Tom Hastings, Hastings Area Chamber president, reiterated the chamber’s long-standing opposition to the act. Hastings said the act — which is opposed by both the U.S. and state chambers — would ultimately increase operation costs for businesses during a time when such increases could be detrimental to their survival.
“Basically, it puts more regulations and stipulations on things that they have to follow,” Hastings said. “I think one of the main things we’re concerned about with this law is the fact that, right now, if a group of employees wants to vote to become unionized, it’s done by secret ballot. With the new legislation, that would not necessarily be the case.
“Under the new law, if you are signing a paper indicating you would like to belong to a union, you are signing in front of numerous people, where you could have pressure put on you one way or the other.
America has been built on secret ballot elections.” Another concern Hastings said the chamber shared was the 120-day time limit placed on negotiations between the business owner and union to reach a certification agreement. In the event an agreement is not reached, a government arbitrator would be brought in to set the terms of the first two year contract.
“If a company votes to become a union and management and the union cannot get a labor negotiation agreement figured out, then the government will step in and monitor and pretty much help make that decision,” Hastings said.
“What a lot of businesses are saying is that that’s way too quick to negotiate contracts.” Ultimately, Hastings and other opponents believe the legislation would hurt businesses by saddling them with additional regulations that could prove detrimental to their bottom line operating costs. “We’re pro-business,” he said. “We’re here to do whatever we can to help the business community. And we just don’t feel this is something that would be a benefit to our business community. “We feel it would really end up costing them a lot more money. And in economic times like this, we just can’t afford to have our businesses spending any more money than they are spending right now.” Jack Schreiner, president of Bruckman Rubber, said the pro posed law would have a disastrous effect on the U.S. manufacturing sector.

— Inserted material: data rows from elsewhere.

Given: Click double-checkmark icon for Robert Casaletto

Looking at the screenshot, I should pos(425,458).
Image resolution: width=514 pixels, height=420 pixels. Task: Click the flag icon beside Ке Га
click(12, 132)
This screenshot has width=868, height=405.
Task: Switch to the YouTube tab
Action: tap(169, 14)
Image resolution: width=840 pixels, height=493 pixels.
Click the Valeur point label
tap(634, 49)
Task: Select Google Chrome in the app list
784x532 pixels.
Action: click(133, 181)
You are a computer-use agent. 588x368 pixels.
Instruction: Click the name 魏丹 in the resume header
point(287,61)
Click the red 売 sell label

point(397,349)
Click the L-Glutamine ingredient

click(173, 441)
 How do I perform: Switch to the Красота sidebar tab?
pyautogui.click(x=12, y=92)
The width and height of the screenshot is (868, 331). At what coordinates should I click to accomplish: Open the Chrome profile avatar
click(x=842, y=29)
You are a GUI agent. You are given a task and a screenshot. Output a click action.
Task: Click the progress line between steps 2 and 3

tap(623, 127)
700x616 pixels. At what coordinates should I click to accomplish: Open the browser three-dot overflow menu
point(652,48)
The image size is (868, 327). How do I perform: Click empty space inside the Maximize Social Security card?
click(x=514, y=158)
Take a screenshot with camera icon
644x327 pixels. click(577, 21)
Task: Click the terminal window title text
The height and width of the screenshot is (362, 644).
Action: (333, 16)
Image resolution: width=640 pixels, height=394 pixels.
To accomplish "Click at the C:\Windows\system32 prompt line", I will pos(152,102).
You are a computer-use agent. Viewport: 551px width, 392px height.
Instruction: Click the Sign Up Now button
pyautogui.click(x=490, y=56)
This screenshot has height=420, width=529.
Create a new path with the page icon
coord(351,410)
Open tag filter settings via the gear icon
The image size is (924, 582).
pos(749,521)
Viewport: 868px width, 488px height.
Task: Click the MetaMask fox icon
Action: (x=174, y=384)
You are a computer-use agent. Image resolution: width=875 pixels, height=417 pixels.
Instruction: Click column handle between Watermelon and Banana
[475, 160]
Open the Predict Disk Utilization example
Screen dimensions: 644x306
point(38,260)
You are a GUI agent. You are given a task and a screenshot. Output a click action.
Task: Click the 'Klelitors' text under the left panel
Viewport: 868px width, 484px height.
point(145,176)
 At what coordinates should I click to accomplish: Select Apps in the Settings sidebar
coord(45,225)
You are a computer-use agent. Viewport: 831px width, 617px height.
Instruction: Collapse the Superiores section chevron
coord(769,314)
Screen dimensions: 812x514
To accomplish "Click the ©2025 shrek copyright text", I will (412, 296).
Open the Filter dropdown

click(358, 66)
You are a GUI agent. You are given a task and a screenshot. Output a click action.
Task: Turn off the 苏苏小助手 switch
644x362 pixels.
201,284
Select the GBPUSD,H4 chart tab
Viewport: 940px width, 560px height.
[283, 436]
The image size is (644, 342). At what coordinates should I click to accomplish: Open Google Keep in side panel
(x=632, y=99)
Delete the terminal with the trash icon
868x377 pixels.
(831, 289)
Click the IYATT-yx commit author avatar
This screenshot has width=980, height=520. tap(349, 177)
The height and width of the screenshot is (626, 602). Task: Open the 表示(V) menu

“I think it would be the beginning of the end for the rest of manufacturing, what’s left in the USA,” he said. “If we pass that law you are going to see them going overseas in droves. And manufacturing and agriculture that create products are the real wealth builders in this country. It’s going to affect every person in this country.”
Both the idea of eliminating the mandatory secret ballot for employee voting and increasing the cost to do business with additional regulations go against the fundamental principles of economic prosperity and fair play, he said.
“The idea of taking away a secret ballot — something that’s so sacred to America — makes no sense to me,” he said. “If you completely want to cripple this country’s economic engine, vote for it.
“I think there are a lot of people out there that still think you can get something for nothing, that all you have to do is pass this law and all of a sudden you’ll unionize and get more money and benefits.
They forget about those people who have to pay for all of this.”